Provided material:
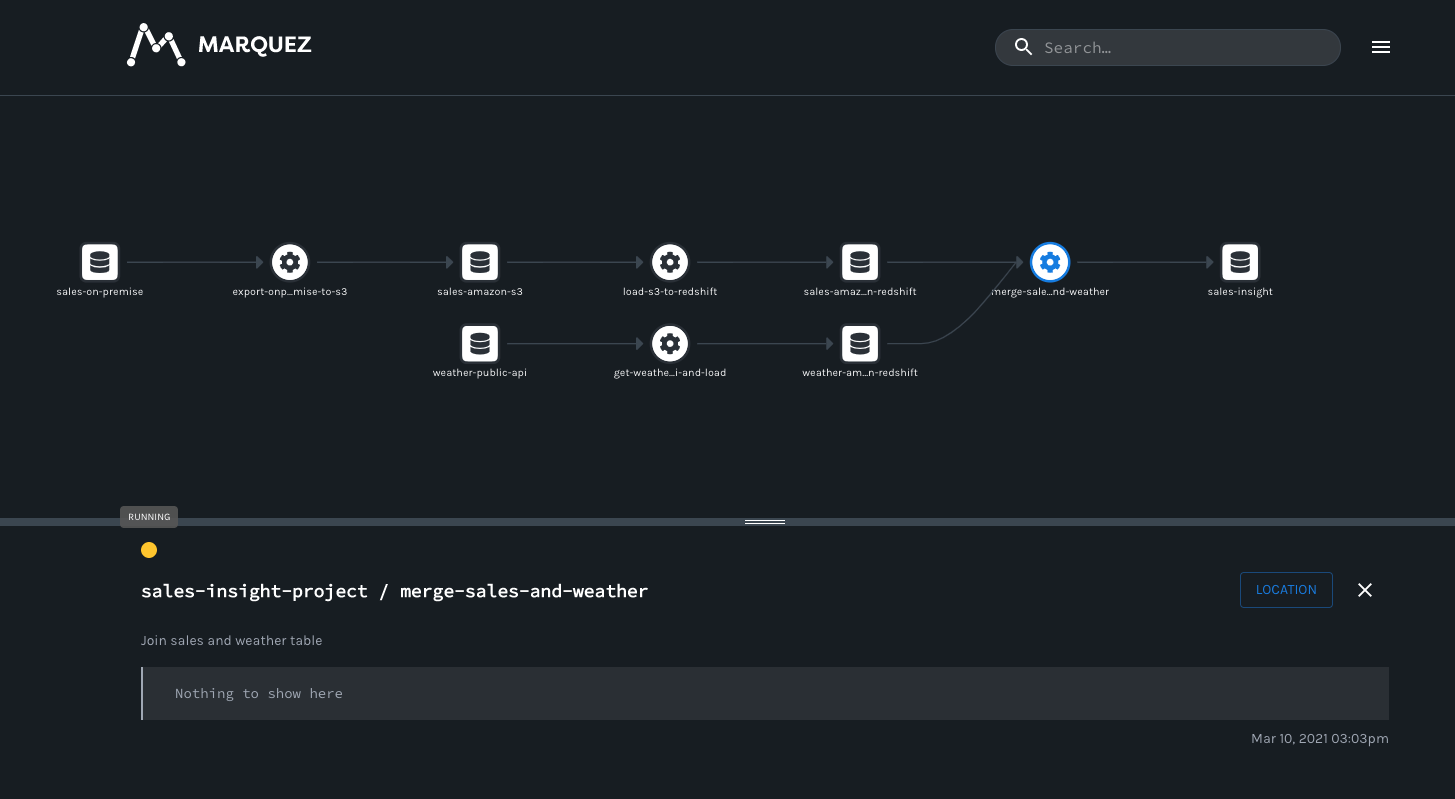Click the highlighted merge-sales-and-weather job node

(x=1049, y=262)
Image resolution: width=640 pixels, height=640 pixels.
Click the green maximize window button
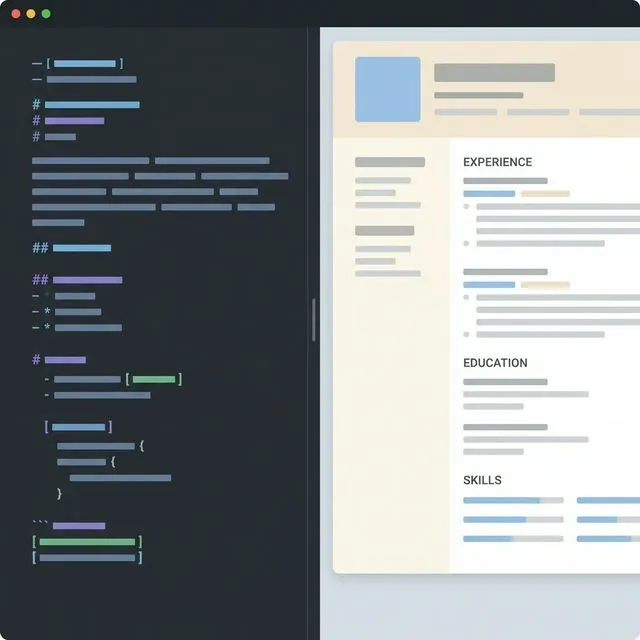coord(46,14)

What you should do:
Print every line of the material above verbatim, omitting the pictures.

Task result:
Click the highlighted merge-sales-and-weather job node

(x=1049, y=262)
Image resolution: width=640 pixels, height=640 pixels.
Click the green maximize window button
coord(46,14)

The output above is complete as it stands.